Recklinghäuser Zeitung vom 07.01.1922

 

Datteln, 10. Jan. (Beerdigung des Amtmanns v. Bülow.) Sonntag nachmittag wurde die sterbliche Hülle des Amtmanns a.D. R. von Bülow auf dem hiesigen Friedhofe beigesetzt. Welche Hochachtung sich der Verstorbene in allen Bevölkerungskreisen in seiner 20jährigen Tätigkeit als Amtmann hier erworben, davon die überaus starke Beteiligung am Leichenbegängnis. An der Spitze des Zuges spielte die Musikkapelle des Kriegerverbandes Datteln, dann folgten zahlreiche Vereine und Deputationen mit umflorten Fahnen.
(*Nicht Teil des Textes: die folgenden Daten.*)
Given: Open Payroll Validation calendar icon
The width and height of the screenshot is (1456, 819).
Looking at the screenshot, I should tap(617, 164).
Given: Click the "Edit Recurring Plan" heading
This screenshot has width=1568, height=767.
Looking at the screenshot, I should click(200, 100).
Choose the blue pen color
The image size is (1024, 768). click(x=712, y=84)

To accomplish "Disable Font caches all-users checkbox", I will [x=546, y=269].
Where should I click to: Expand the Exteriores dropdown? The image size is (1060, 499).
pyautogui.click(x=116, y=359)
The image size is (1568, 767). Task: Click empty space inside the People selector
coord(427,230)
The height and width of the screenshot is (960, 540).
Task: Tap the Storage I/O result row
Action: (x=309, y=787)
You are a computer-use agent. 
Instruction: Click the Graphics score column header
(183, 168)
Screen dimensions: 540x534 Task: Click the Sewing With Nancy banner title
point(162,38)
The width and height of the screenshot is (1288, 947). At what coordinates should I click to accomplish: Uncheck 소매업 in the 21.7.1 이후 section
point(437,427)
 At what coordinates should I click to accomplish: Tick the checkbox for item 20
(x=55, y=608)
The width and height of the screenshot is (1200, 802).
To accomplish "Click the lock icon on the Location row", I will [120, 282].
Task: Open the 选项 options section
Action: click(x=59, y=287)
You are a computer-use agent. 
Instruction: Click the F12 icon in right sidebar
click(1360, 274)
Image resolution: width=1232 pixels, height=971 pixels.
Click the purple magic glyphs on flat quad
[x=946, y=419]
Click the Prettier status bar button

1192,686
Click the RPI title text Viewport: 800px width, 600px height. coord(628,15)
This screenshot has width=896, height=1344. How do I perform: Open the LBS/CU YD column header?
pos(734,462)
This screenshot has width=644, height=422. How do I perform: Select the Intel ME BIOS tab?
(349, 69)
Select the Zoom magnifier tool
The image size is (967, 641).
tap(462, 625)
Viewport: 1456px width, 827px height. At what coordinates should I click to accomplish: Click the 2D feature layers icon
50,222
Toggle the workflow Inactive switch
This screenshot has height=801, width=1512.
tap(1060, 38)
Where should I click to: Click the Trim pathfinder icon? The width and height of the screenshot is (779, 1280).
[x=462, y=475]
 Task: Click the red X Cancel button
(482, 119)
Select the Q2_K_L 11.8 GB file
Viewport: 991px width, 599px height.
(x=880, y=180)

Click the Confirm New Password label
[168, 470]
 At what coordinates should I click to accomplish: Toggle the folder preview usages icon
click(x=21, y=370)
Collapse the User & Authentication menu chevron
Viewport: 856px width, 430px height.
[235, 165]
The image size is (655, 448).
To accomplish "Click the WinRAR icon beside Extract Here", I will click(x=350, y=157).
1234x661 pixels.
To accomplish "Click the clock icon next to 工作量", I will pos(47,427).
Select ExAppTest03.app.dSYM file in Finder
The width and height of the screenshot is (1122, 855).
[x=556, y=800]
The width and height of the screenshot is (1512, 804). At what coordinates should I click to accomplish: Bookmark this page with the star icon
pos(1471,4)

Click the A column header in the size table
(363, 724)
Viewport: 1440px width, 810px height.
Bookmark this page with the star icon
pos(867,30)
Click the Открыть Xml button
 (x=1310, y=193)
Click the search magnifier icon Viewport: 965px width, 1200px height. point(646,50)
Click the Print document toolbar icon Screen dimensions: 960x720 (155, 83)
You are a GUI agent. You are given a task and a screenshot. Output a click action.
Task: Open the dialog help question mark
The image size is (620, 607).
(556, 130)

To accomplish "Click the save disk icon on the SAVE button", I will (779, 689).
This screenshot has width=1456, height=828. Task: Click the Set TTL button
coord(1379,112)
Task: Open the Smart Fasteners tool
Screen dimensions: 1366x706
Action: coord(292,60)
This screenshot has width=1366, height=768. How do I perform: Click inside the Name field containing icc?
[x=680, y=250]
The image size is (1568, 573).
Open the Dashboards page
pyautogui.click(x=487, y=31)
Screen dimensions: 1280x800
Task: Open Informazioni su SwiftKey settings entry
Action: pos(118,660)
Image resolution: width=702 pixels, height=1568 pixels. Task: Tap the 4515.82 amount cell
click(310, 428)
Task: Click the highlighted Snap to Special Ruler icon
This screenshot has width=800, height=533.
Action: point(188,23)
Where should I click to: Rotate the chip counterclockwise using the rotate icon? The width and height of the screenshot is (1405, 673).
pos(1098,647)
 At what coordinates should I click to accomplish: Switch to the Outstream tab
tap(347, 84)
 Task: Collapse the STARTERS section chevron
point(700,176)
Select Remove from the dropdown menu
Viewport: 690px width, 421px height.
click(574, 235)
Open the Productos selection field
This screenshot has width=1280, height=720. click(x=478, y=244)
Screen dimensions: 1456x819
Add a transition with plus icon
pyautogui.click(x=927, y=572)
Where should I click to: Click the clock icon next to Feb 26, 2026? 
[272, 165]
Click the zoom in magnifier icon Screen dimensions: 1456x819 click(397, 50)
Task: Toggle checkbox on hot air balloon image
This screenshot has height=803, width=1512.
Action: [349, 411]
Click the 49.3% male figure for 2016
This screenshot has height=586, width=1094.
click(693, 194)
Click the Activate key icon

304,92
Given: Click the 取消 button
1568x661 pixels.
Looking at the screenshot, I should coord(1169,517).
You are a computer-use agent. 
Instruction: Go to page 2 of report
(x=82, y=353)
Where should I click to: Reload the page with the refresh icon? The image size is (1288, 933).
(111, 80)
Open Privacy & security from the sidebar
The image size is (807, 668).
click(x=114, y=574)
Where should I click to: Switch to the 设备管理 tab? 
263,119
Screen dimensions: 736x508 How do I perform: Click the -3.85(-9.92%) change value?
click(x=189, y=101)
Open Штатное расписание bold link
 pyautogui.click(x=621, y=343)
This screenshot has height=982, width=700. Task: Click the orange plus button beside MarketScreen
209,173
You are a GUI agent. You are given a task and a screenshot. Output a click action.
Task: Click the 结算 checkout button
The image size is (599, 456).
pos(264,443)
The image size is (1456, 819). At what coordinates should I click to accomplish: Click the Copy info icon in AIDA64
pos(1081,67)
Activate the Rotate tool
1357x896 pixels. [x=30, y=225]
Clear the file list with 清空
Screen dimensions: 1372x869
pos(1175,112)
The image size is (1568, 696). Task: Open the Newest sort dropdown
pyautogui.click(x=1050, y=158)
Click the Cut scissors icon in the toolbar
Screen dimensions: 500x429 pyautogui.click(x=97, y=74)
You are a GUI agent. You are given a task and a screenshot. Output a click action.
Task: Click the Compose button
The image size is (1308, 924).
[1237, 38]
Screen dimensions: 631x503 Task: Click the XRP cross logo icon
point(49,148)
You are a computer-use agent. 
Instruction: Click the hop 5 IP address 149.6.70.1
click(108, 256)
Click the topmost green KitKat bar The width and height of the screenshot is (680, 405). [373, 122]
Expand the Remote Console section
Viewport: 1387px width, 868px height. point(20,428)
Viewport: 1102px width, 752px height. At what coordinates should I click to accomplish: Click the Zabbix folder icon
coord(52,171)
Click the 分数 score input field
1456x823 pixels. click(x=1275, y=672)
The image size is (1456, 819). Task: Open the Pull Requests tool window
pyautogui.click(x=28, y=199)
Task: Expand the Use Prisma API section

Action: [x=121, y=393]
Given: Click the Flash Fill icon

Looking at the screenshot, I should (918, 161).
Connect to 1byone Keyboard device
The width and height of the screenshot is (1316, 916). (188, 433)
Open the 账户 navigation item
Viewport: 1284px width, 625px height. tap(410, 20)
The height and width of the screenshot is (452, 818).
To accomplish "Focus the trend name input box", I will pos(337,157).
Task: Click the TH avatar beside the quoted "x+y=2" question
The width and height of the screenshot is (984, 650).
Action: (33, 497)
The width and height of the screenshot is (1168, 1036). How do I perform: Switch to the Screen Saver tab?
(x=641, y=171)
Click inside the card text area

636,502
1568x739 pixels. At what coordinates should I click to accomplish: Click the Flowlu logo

Hinter dem Leichenwagen schritten die Verwandten des Verblichenen, Vertreter auswärtiger Behörden, die Amts- und Gemeindevertretung von Datteln, Ahsen und Flaesheim, die Beamten- und Lehrerschaft, denen sich ein großes Trauergefolge aus der Bevölkerung anschloß. An der offenen Gruft sprach Pfarrer Trippe aus Waltrop, ein Freund des Heimgegangenen.

Recklinghäuser Zeitung vom 11.01.1922

Das Grab des Amtmanns von Bülow (gest. 05.01.1922) auf dem Dattelner Hauptfriedhof – in der Nähe des großen Steinkreuzes – ist noch heute erhalten. Der Gedenkstein ist stark verwittert, der Name des Verstorbenen ist nicht mehr lesbar, das Wappen derer von Bülow ist aber noch deutlich zu erkennen.

In Datteln ist eine Straße nach dem früheren Amtmann von Bülow benannt, die Bülowsraße.